They also relay valuable lessons on how to respond to or even prevent the next Zika outbreak.
That as few as four travelers led to the infection of more than 250 people in Miami, for example, meant that there was considerable spread by local mosquitoes, said Bedford, a finding that underscored the need for mosquito control. Miami used aerial spraying and sent workers house to house to destroy breeding sites, which the study found correlated with a drop in cases.
“Finding that there was considerable local spread, vector control is the way to control this particular outbreak,” Bedford said.
The evolutionary trees also suggested that Zika transmission in Florida may have started at least two months before it was first detected in July, the study found — a valuable heads-up to health officials hoping to halt an outbreak this year.
Connecting the dots from the Caribbean to Miami
After researchers noted that three of the four lineages sequenced in Miami clustered with genomes sequenced from the Dominican Republic and Guadeloupe, Dr. Gytis Dudas, a Mahan Postdoctoral Fellow at Fred Hutch and contributor to the Miami study, sought to corroborate this finding by investigating other data. He started with travel patterns.
Miami received more international air and sea traffic than any other city in the continental U.S. in 2016, and between January and June, more than half of those travelers — 3 million— came from the Caribbean. With its year-round population of Aedes aegypti, Miami was a “perfect storm” for Zika transmission, according to Dr. Nathan D. Grubaugh, a Scripps research associate and the Miami study’s lead author.
While the Miami paper provided a dense sampling of a small, localized outbreak, the Broad group sequenced complete or partial genomes from 100 samples in 10 countries and combined them with 64 already available genomes to paint a big-picture view of Zika’s rapid spread through the Americas to the Caribbean.

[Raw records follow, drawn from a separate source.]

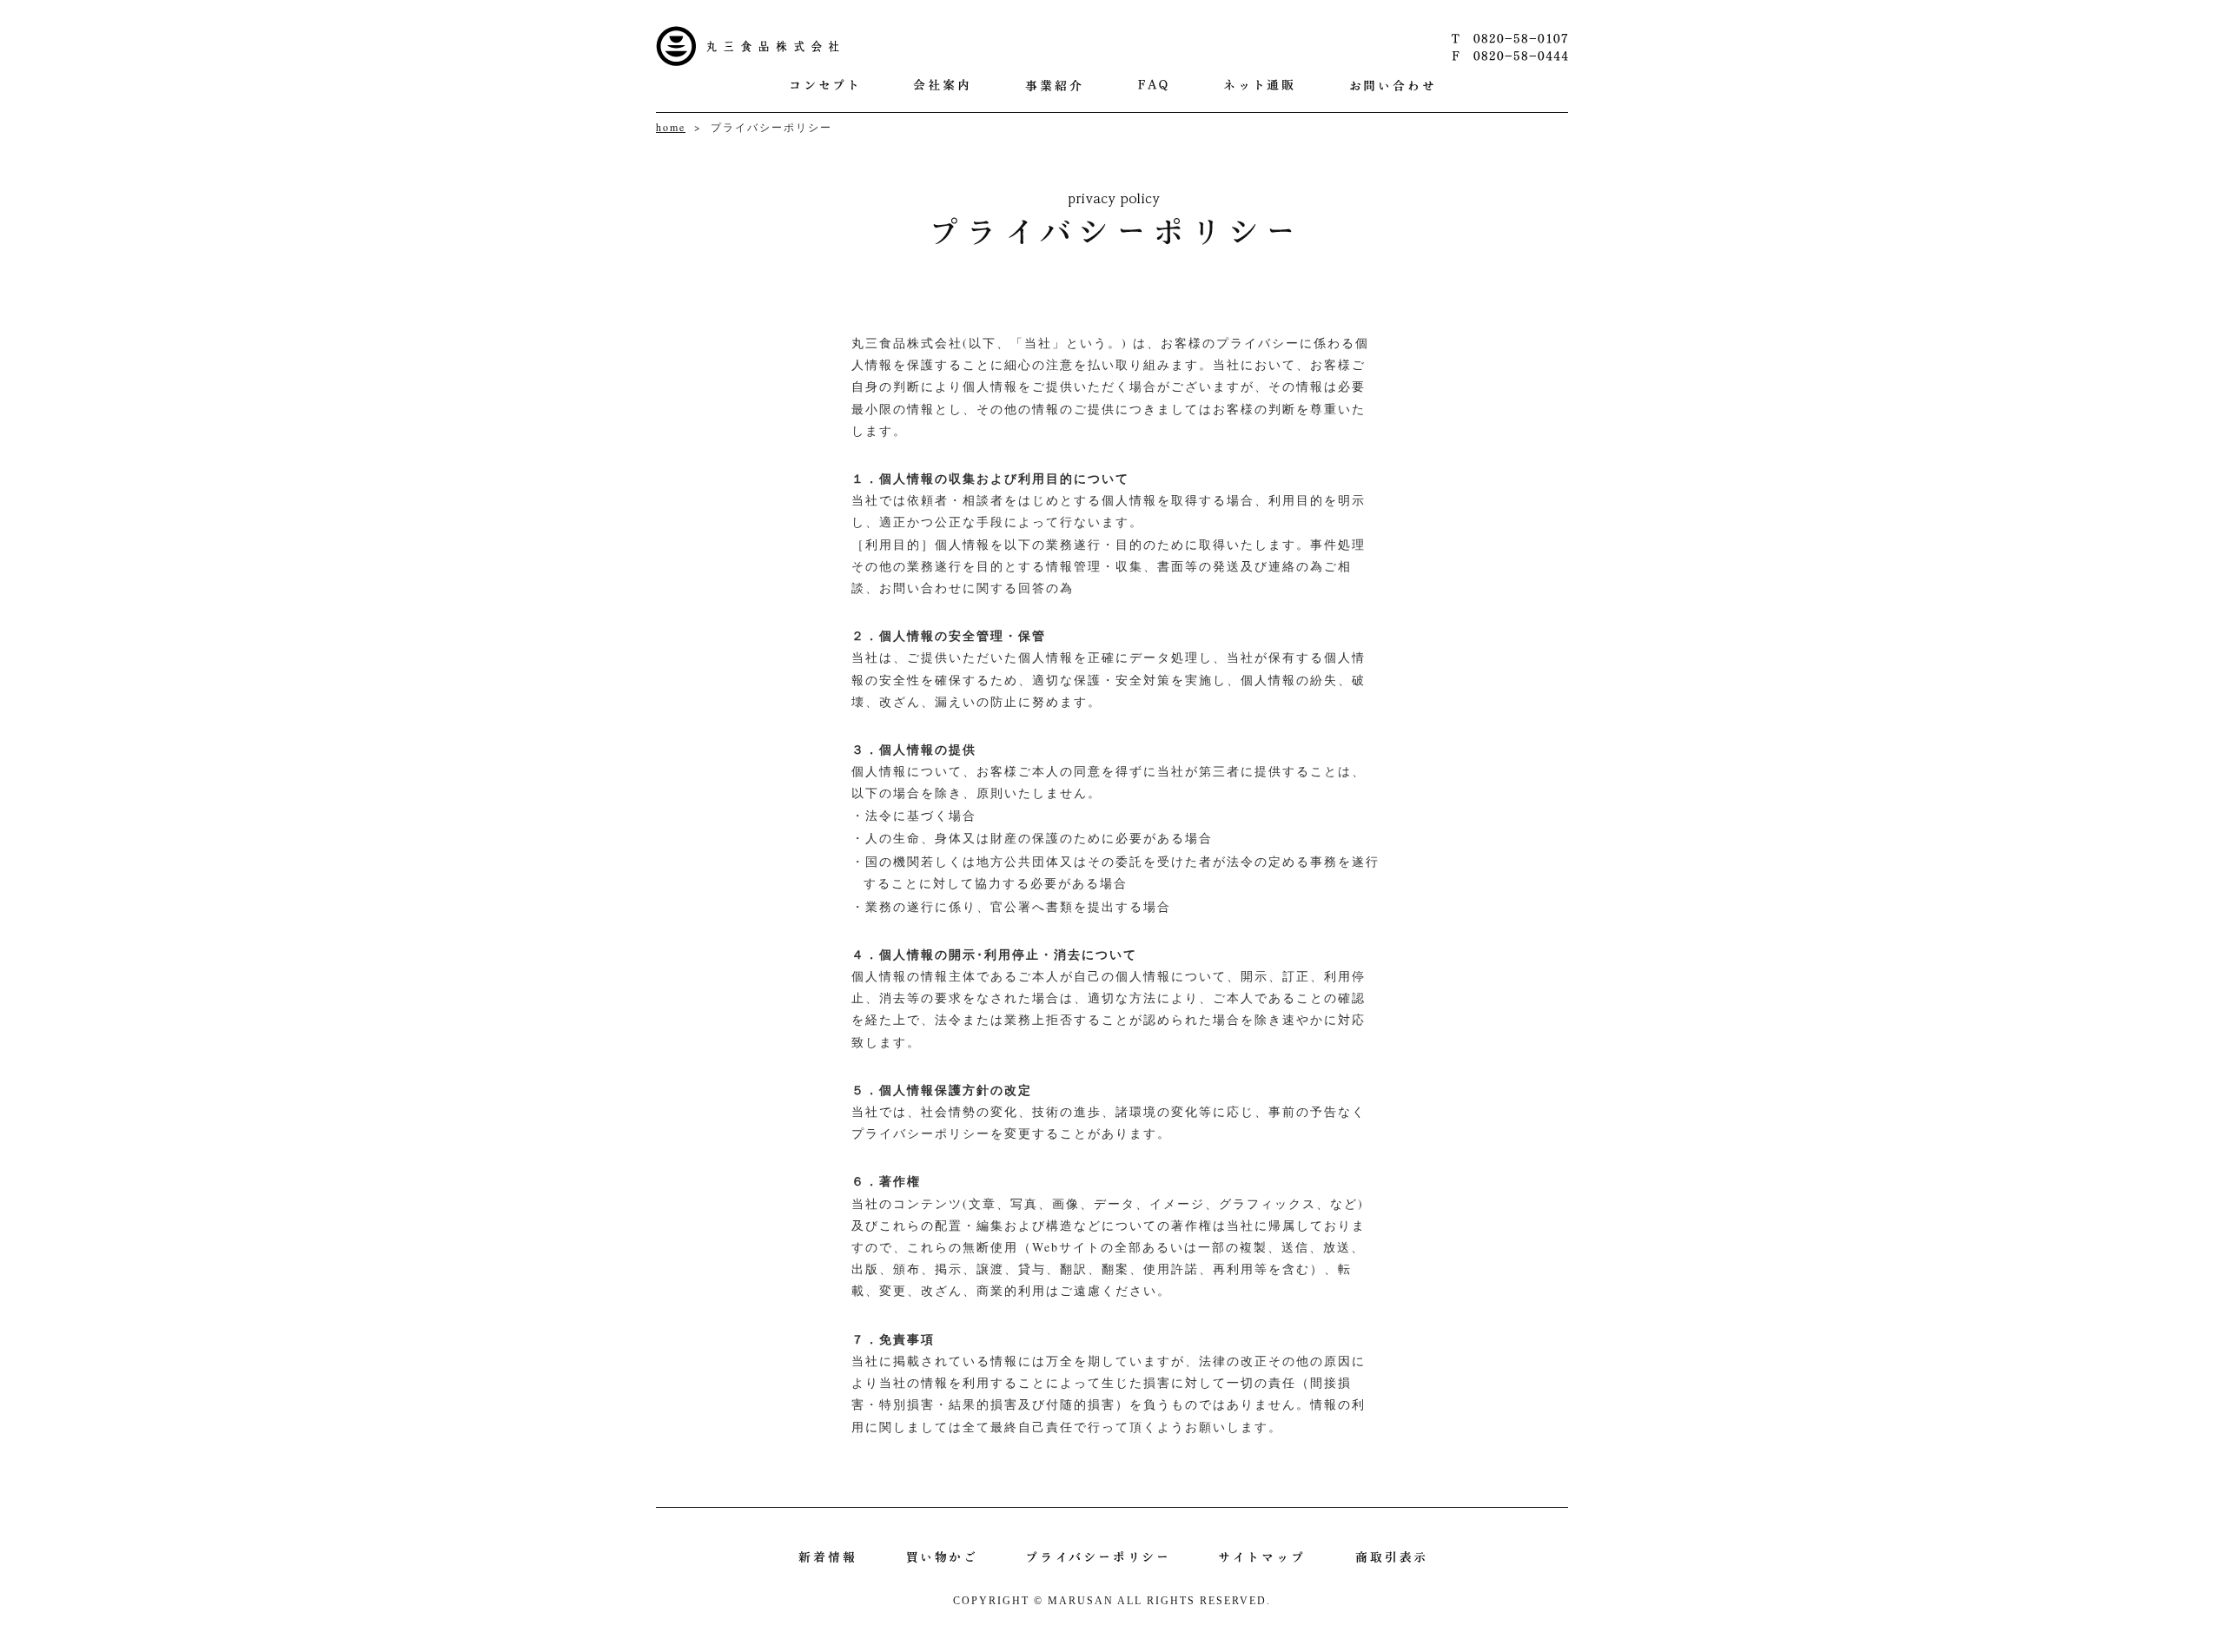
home (670, 127)
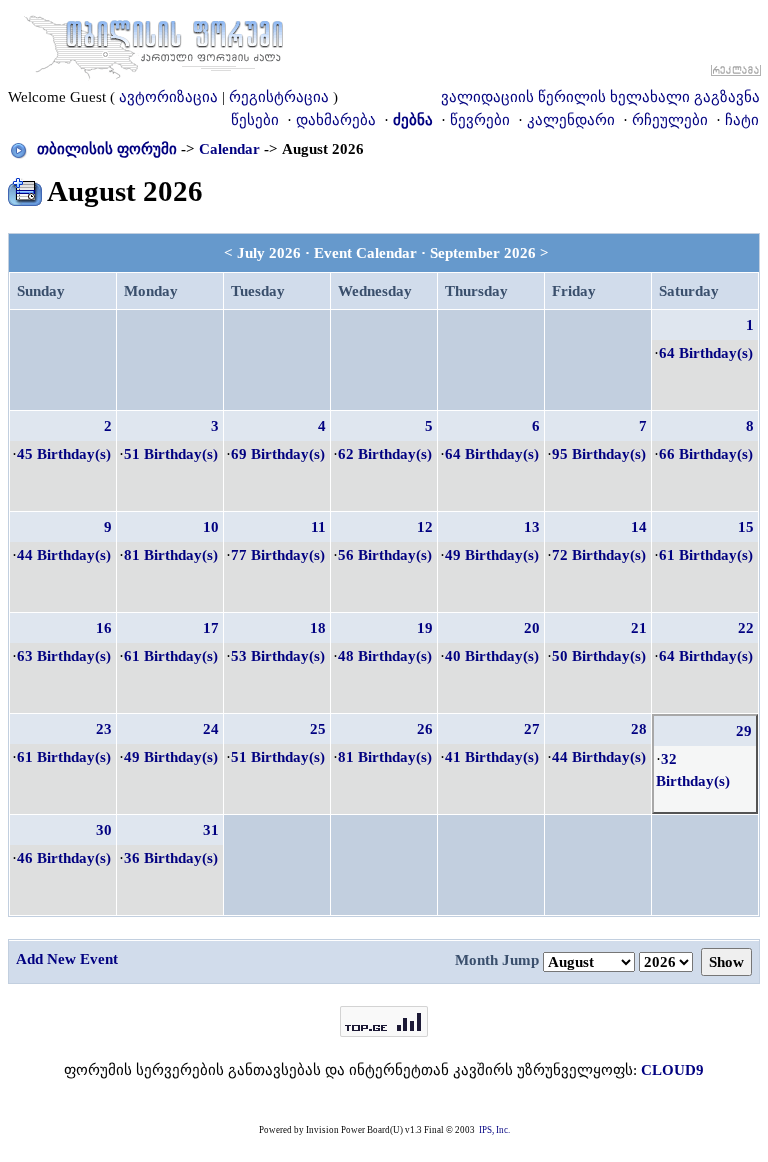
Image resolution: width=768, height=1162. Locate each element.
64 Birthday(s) (706, 353)
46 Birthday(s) (64, 858)
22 (746, 628)
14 (639, 527)
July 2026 (269, 253)
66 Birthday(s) (706, 454)
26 (425, 729)
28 (639, 729)
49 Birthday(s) (492, 555)
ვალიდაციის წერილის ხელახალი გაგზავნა (600, 97)
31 (211, 830)
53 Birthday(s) (278, 656)
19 (425, 628)
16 (104, 628)
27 (532, 729)
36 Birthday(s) (171, 858)
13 (532, 527)
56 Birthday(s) (385, 555)
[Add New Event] (25, 188)
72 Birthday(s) (599, 555)
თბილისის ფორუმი (107, 149)
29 (744, 731)
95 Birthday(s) (599, 454)
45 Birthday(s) (64, 454)
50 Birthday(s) (599, 656)
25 (318, 729)
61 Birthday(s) (706, 555)
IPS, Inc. (494, 1130)
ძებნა (413, 120)
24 (211, 729)
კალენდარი (571, 120)
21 (639, 628)
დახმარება (336, 120)
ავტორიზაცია (168, 97)
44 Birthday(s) (64, 555)
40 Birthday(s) (492, 656)
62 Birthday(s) (385, 454)
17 (211, 628)
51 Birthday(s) (171, 454)
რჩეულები (670, 120)
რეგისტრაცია (279, 97)
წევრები (480, 120)
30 (104, 830)
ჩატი (742, 120)
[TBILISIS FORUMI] (154, 43)
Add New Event (67, 959)
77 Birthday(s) (278, 555)
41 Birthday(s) (492, 757)
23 (104, 729)
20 (532, 628)
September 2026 (483, 253)
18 (318, 628)
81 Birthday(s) (171, 555)
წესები (255, 120)
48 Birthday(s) (385, 656)
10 (211, 527)
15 (746, 527)
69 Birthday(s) (278, 454)
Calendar (229, 149)
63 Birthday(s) (64, 656)
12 (425, 527)
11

The Broad team’s analysis of Zika’s spread to the Caribbean also corroborated the Miami study’s findings.
“With the Caribbean samples sequenced by the Broad, we were able to connect the dots in Florida,” said Bedford.
As in the Miami study, the genetic histories constructed by the Broad researchers revealed the limits of traditional surveillance systems to detect Zika.
"One of the important findings of the paper is that Zika virus circulated undetected in multiple regions for many months before the first locally transmitted cases were confirmed,” said Fred Hutch biostatistician Dr. Elizabeth “Betz” Halloran, who contributed to the Broad paper.
Determining when Zika virus arrived in specific regions, the Broad authors wrote, tells health officials when and where to look for rising incidence of possible complications of Zika infection.
For up to 80 percent of those infected, Zika causes mild or no symptoms. But for pregnant women, infection can have devastating consequences. In Brazil, thousands of babies have been born with microcephaly — a tiny head with a severely underdeveloped brain — and other developmental deficits. In adults, Zika also is rarely associated with Guillain-Barré syndrome, which may result in paralysis.